When he got in his car, Clewer's problems continued.
"I actually scorched a piece of plastic I had on the floor of the car," he said. Fire officials took Clewer's jacket and said it continued to give off voltage.
Basing on the above, one can try reconstructing the actual event. The test must surely involve the following pre-conditions:
1)The actual body and skin of the human OBJECT are clean (common habit of the Aussies to take regular shower)
2)The skin is "dry", i.e. contains little extra moisture on the surface (see above)
3)The air humidity is low (typical Australian weather condition, even in the coastal areas if the wind blows from the inland side)
4)The OBJECT must be firmly isolated from the earth (the actual victim was visiting office buildings, and the local etiquette usually requires NEW SHOES for such undertaking)
5)The OBJECT must wear a combination of clothes, making a good pair of dielectrics (say, a wool-based JACKET and a nylon-based shirt)
As soon as the above 5 conditions are met, one may expect the shirt and the jacket to get involved into the interaction by friction, which may initiate the electric charges split, with the mentioned separated electrical charges accumulating and generating a considerably high voltage between the garments, which would not be immediately neutralized because there is not enough moisture in the contacting media to facilitate the neutralization.
Practically it is possible that a person, wearing the clothes, comprising two different types of dielectric, to have these clothes rubbing each other and generating a considerably high electrical potential difference, by the process similar to the one in Van de Graaf generator.
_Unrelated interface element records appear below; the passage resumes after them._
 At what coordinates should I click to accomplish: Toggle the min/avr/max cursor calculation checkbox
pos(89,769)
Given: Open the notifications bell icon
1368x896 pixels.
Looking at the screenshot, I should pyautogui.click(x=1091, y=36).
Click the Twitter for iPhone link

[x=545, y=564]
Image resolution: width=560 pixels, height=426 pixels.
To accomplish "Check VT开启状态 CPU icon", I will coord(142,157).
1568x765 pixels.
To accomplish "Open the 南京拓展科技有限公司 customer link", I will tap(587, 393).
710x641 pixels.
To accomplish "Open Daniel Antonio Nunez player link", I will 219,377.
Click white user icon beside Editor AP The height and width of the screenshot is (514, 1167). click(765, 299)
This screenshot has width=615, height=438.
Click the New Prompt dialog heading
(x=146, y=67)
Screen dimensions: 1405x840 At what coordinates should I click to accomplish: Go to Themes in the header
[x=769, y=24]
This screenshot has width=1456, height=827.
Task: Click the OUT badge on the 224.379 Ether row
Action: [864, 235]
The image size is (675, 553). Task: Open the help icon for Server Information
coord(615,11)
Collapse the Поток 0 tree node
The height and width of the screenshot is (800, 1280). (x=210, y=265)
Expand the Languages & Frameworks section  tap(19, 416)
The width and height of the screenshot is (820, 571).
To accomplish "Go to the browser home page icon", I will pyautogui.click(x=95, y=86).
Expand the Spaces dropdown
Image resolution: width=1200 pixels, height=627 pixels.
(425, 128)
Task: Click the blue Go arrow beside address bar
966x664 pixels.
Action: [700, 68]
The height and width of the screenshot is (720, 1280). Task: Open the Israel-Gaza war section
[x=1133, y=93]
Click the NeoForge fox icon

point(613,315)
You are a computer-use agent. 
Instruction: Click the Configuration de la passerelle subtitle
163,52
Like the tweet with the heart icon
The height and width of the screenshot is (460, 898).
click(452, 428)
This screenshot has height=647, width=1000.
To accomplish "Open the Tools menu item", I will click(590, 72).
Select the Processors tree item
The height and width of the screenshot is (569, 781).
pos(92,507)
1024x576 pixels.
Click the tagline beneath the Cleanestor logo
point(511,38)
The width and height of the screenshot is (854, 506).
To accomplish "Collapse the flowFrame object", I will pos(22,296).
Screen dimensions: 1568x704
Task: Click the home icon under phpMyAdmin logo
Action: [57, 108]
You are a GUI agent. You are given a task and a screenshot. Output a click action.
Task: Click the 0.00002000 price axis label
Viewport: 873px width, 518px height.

Then the generated negative potential would tend to be "leaked" down to the earth, but if the shoe soils are also working as insulators, it can build up until sparking between the shoes and the nearest conductive surface, be it a moist carpet, a wooden floor or anything similar, closer to the actual earth.
The same effect may occur if a person is wearing some wool garments, say warm socks or underwear, or simply having long clean and dry hair, and is going to bed, prepared using the silk sheets or pillow-cases; the combination of these dielectrics is still capable to produce a considerable electric charge. It would be not in excess to mention that many cases of "spontaneous human combustion" in Victorian times were reported when the victims were asleep, in their beds.
The note above in the BBC article about the often presence of a fireplace or a chimney in the room of the accident suggests that the continuous air flow, facilitated by the chimney of any fireplace, may provide enough external Oxygen to maintain the combustion if such happens due to the other reasons, but hardly explains the combustion phenomena itself. In all cases the actually burned areas are supposed to be closer to the actual body, which becomes a carrier of the increased electric charge, and the other areas may remain unaffected as there is not enough Oxygen in the room volume to involve them as well.
From all above I can make a conclusion that a spontaneous combustion of people is a fully natural phenomenon, originating from the coincidence of the unfortunate circumstances, such as the victim's clothes materials, dryness of the victim's skin, low moisture content in the air and the availability of oxygen flow. In the Australian case there was no chimney or intensive ventilation to deliver the excess of oxidant, so the victim has survived.